▶ WHAT TO PRODUCE
Which lines of the records below contain the word "width"? Pick out and copy each of them, treating uppercase and lowercase as different.

## Begin SUPPLIED MATERIAL

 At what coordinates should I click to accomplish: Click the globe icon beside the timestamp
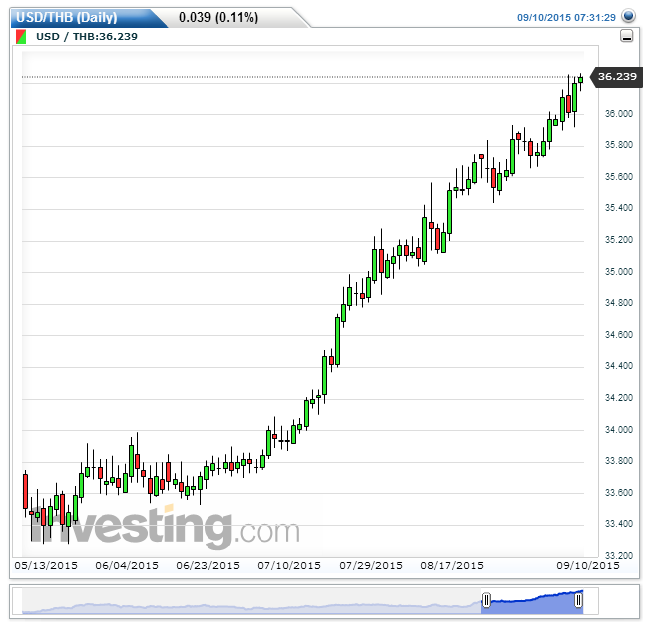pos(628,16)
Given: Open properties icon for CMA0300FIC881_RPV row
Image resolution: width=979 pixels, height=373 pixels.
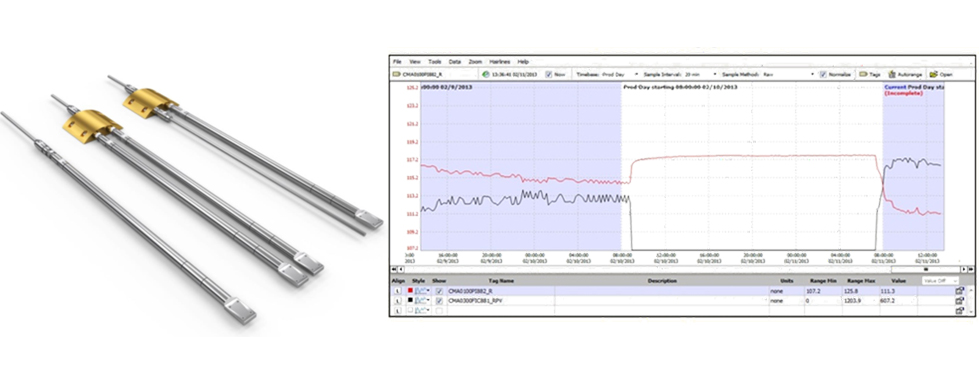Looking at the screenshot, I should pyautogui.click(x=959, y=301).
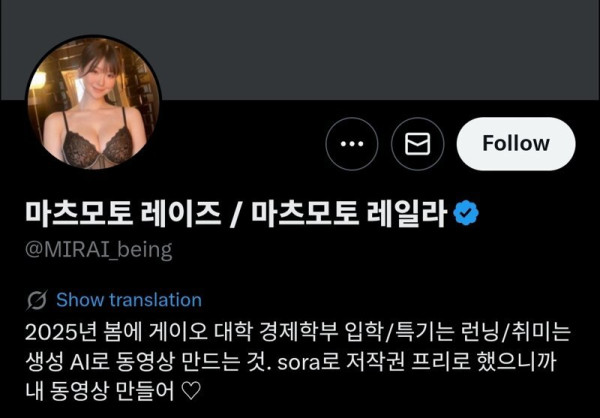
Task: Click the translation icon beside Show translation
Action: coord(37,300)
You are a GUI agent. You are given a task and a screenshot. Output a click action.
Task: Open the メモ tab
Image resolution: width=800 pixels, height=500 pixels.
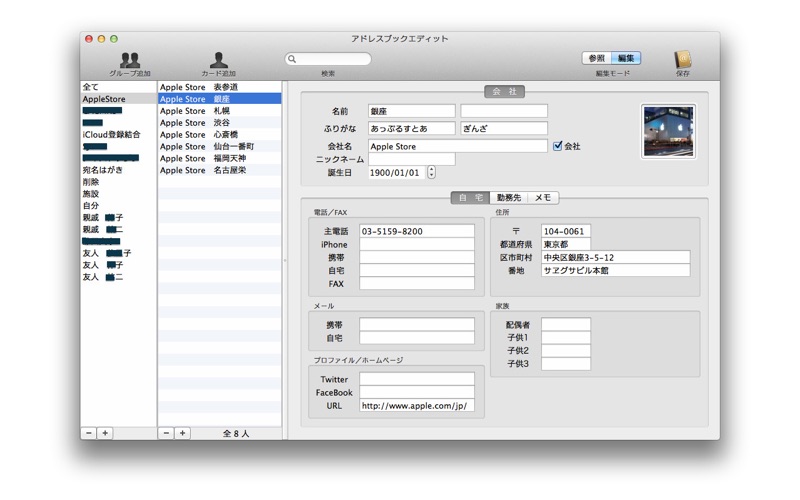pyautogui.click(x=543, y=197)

## End SUPPLIED MATERIAL

▶ SOLUTION
Image resolution: width=979 pixels, height=373 pixels.
Image resolution: width=800 pixels, height=500 pixels.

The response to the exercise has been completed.